Viruses of concern to humans come and go on various schedules. American dairy cows began their flu season this year around March 25, when the first infections with bird flu were reported in herds in Kansas and Texas. Measles outbreaks tend to be seasonal but more complex. In the tropics they may peak in the dry season, while in temperate climates measles correlates more with school schedules. And now that warmer temperatures are welcoming tropical mosquitoes farther north and south — including ones that transmit viral diseases like yellow fever and dengue — people in Florida and Italy may find that their worst virus season is summer. Climate change is the new force applied to the viral calendar.

Each year another seasonal vaccine is offered because influenza viruses evolve and mix continuously; their genomes entangle like shape-shifting snakes. The most concerning threat is different each year. This year’s flu vaccine in the United States is what’s called trivalent, or three-powered, meaning it contains elements from three different influenza viruses, all of which are circulating and any of which may prove most pervasive and problematic. Manufacturing flu vaccines takes months, so calculated decisions, mixing science and foresight, must be made long before autumn. Increasing efforts to produce even more kinds of vaccines, including some that target multiple virus strains, signal scientific awareness of the point I’m trying to make: We know a virus might get us, tomorrow or next season, but we can’t say which.
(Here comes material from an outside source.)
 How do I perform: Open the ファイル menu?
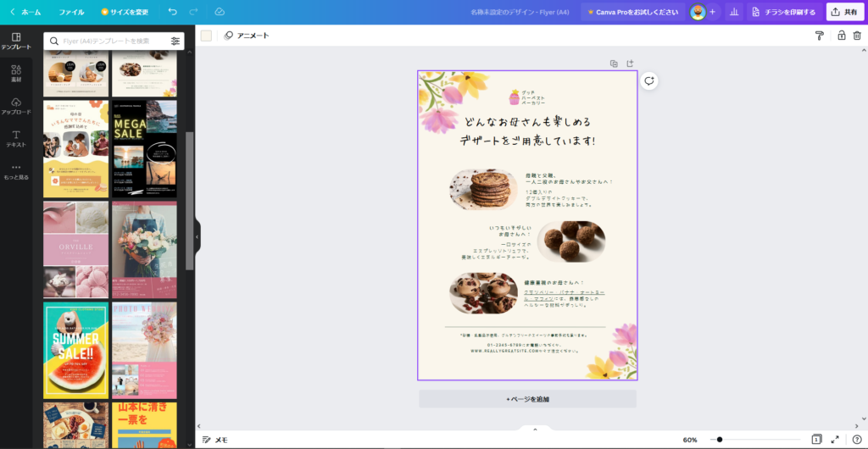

Hence the need for a universal flu vaccine, such as one that’s now in clinical trials at the National Institutes of Health. Hence the need for a universal coronavirus vaccine, toward which scientists at the California Institute of Technology, among other places, are working. Hence the need to create combination vaccines that protect against Covid-19 and influenza in one shot, which are also under development in the United States, China and elsewhere. Hence the need to improve ventilation systems for public and private buildings, which can significantly reduce the spread of respiratory viruses.

These are urgent challenges, at which laboratories and public health authorities all over the world are laboring busily. Science takes time; applying its findings takes patience. Persuading the public to adopt behavioral changes — some of which involve a prick in the arm, some of which require placing community welfare on a level with individual independence — is a task that may seem almost Sisyphean, but it remains crucial and doable.

Flu season in America is no illusory concept, and I don’t mean to deride it, merely to expand it. Get the jab if you’re not disqualified by special health conditions. Don’t disqualify yourself by indifference or groundless suspicions. But bear in mind that virus season doesn’t end with the first swallows of spring. We’re in it for the duration.